Algorithms used by PDB2PQR

Debumping

Unless otherwise instructed with --nodebump, PDB2PQR will attempt to remove steric clashes (debump) between residues.

To determine if a residue needs to be debumped, PDB2PQR compares its atoms to all nearby atoms. With the exception of donor/acceptor pairs and CYS residue SS bonded pairs, a residue needs to be debumped if any of its atoms are within cutoff distance of any other atoms. The cutoff is 1.0 angstrom for hydrogen/hydrogen collisions, 1.5 angstrom for hydrogen/heavy collisions, and 2.0 angstrom otherwise.

Considering the atoms that are conflicted, PDB2PQR changes selected dihedral angle configurations in increments of 5.0 degrees, looking for positions where the residue does not conflict with other atoms. If modifying a dihedral angle does not result in a debumped configuration then the dihedral angle is reset and the next one is tried. If 10 angles are tried without success the algorithm reports failure.

Warning

It should be noted that this is not an optimal solution. This method is not guaranteed to find a solution if it exists and will accept the first completely debumped state found, not the optimal state.

Additionally, PDB2PQR does not consider water atoms when looking for conflicts.

Hydrogen bond optimization

Unless otherwise indicated with --noopts, PDB2PQR will attempt to add hydrogens in a way that optimizes hydrogen bonding.

The hydrogen bonding network optimization seeks, as the name suggests, to optimize the hydrogen bonding network of the biomolecule. Currently this entails manipulating the following residues:

  • Flipping the side chains of HIS (including user defined HIS states), ASN, and GLN residues;
  • Rotating the sidechain hydrogen on SER, THR, TYR, and CYS (if available);
  • Determining the best placement for the sidechain hydrogen on neutral HIS, protonated GLU, and protonated ASP;
  • Optimizing all water hydrogens.

Titration state assignment

Versions 2.1 and earlier of PDB2PQR offered the following methods to assign titration states to molecules at a specified pH.

  • PROPKA. This method uses the PROPKA software to assign titration states. More information about PROPKA can be found on its website.
  • PDB2PKA. Uses a Poisson-Boltzmann method to assign titration states. This approach is loosely related to the method described by Nielsen and Vriend (2001) doi:10.1002/prot.10.
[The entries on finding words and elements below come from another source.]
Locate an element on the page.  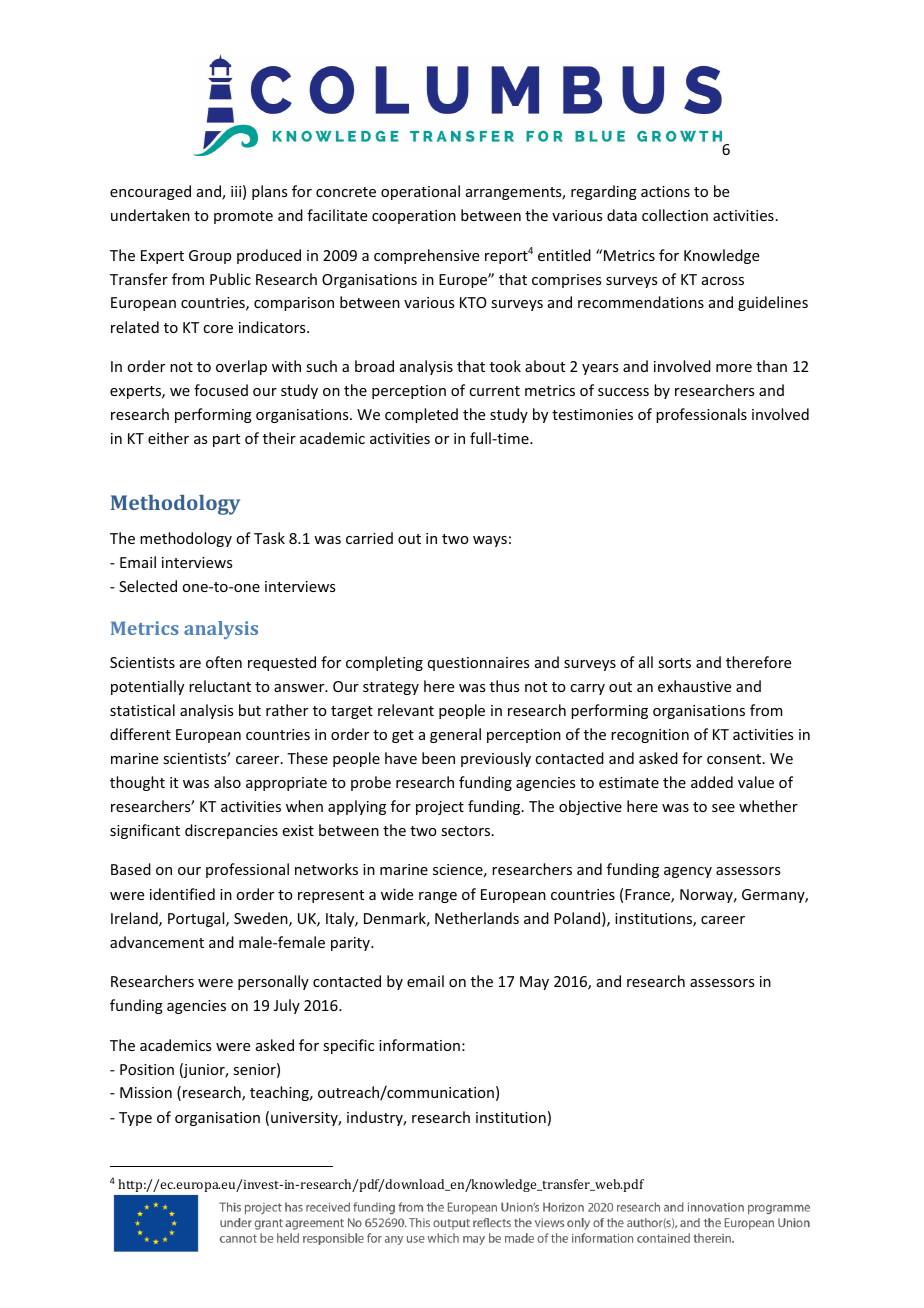
testimonies is located at coordinates (592, 414).
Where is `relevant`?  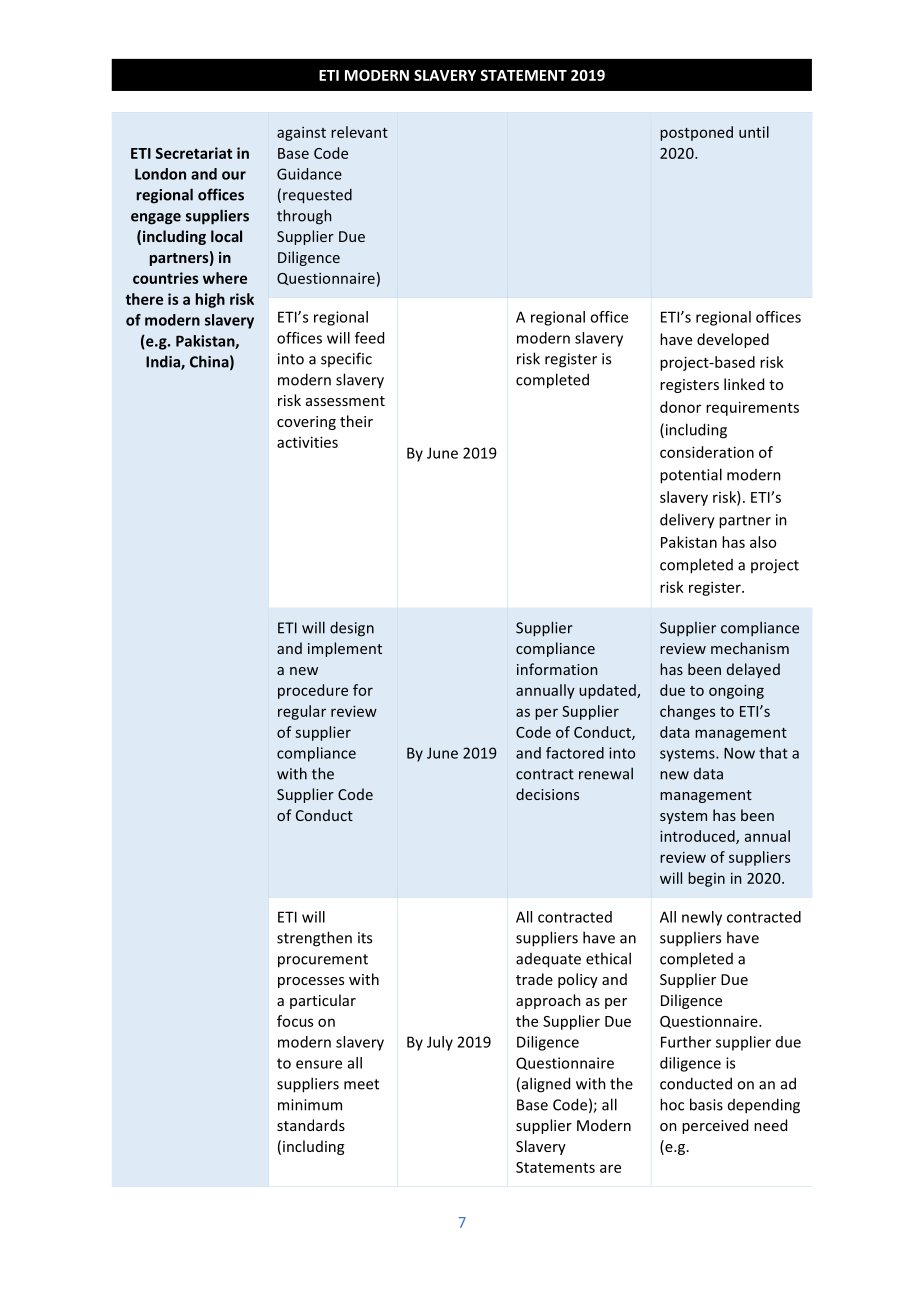 relevant is located at coordinates (359, 132).
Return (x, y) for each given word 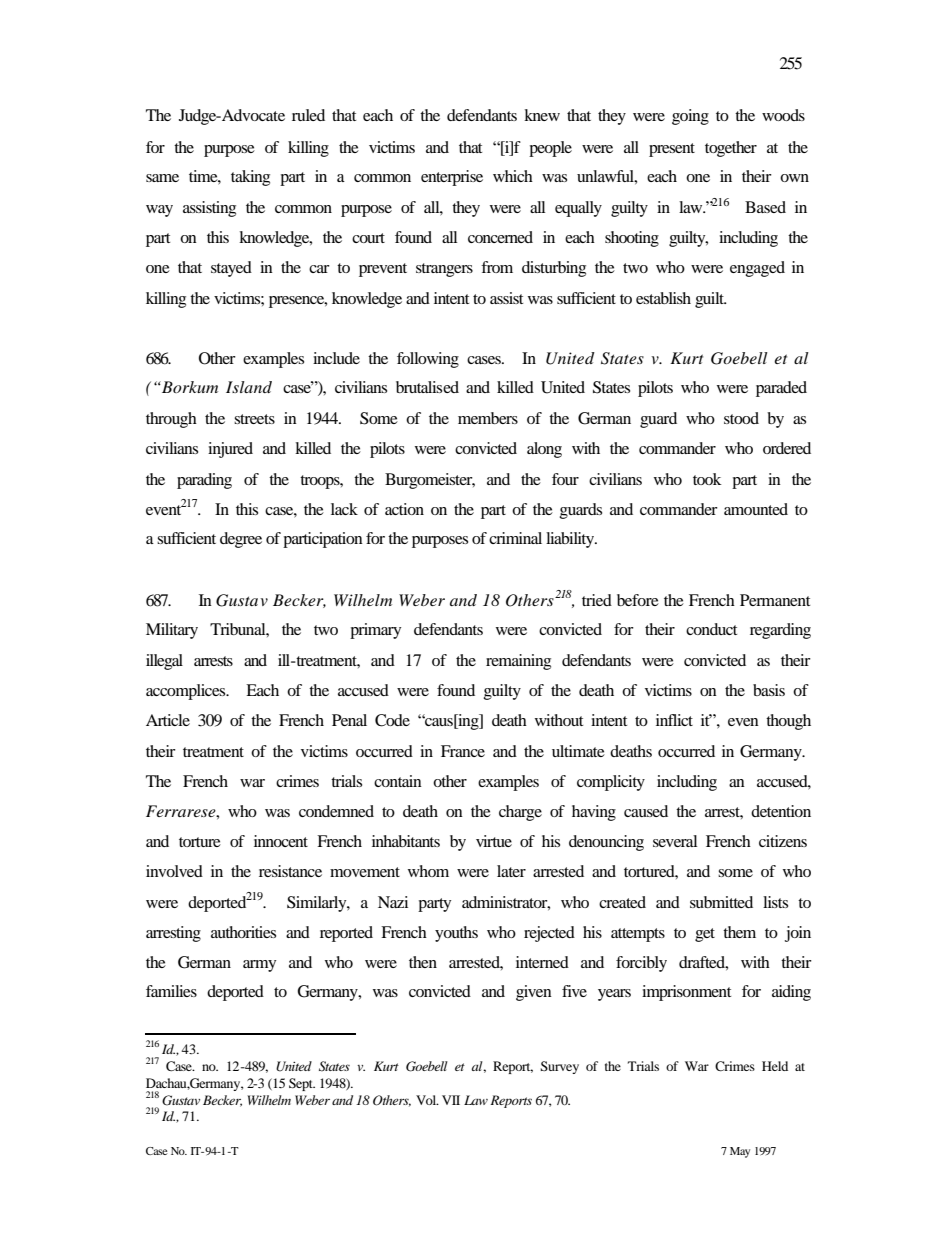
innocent (281, 841)
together (731, 149)
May (740, 1152)
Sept (302, 1084)
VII (451, 1100)
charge (520, 813)
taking (250, 178)
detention (781, 811)
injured (230, 450)
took (707, 479)
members (488, 418)
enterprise (452, 178)
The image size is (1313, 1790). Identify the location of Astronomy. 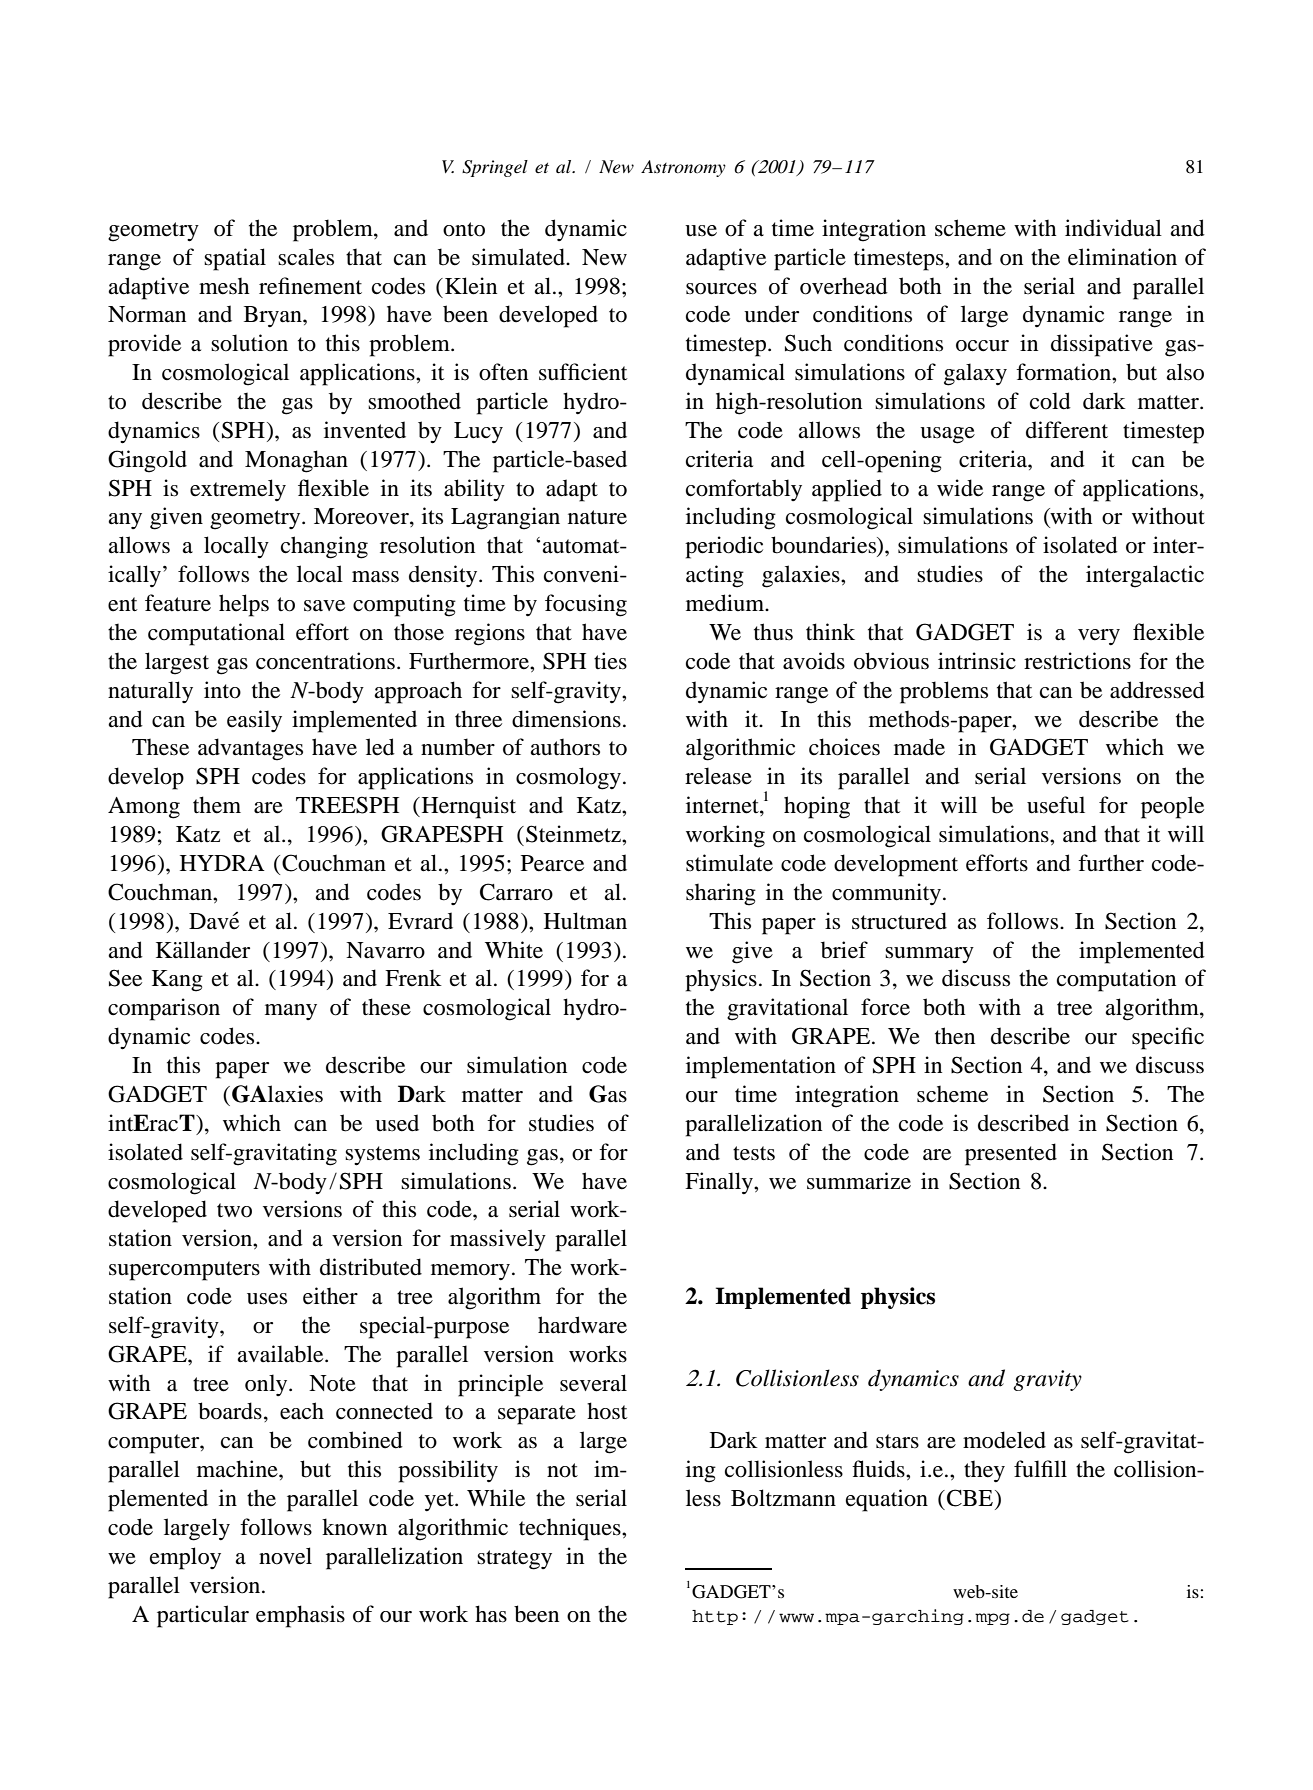
(683, 168).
The current version (3.3.2) of PDB2PQR currently only supports PROPKA while we address portability issues in PDB2PKA.

PDB2PQR has the ability to recognize certain protonation states and keep them fixed during optimization. To use this feature manually rename the residue name in the PDB file as follows:

  • Neutral ASP: ASH
  • Negative CYS: CYM
  • Neutral GLU: GLH
  • Neutral HIS: HIE or HSE (epsilon-protonated); HID or HSD (delta-protonated)
  • Positive HIS: HIP or HSP
  • Neutral LYS: LYN
  • Negative TYR: TYM

PDB2PQR is unable to assign charges and radii when they are not available in the forcefield - thus this warning message will occur for most ligands unless a MOL2 file is provided for the ligand with the --ligand option. Occasionally this message will occur in error for a standard amino acid residue where an atom or residue may be misnamed. However, some of the protonation states derived from the PROPKA results are not supported in the requested forcefield and thus PDB2PQR is unable to get charges and radii for that state. PDB2PQR currently supports the following states as derived from PROPKA:

Protonation State AMBER Support CHARMM Support PARSE Support
Neutral N-Terminus No No Yes
Neutral C-Terminus No No Yes
Neutral ARG No No No
Neutral ASP Yes [1] Yes Yes
Negative CYS Yes [1] No Yes
Neutral GLU Yes [1] Yes Yes
Neutral HIS Yes Yes Yes
Neutral LYS Yes [1] No Yes
Negative TYR No No Yes
[1](1, 2, 3, 4) Only if residue is not a terminal residue; if the residue is terminal it will not be set to this state.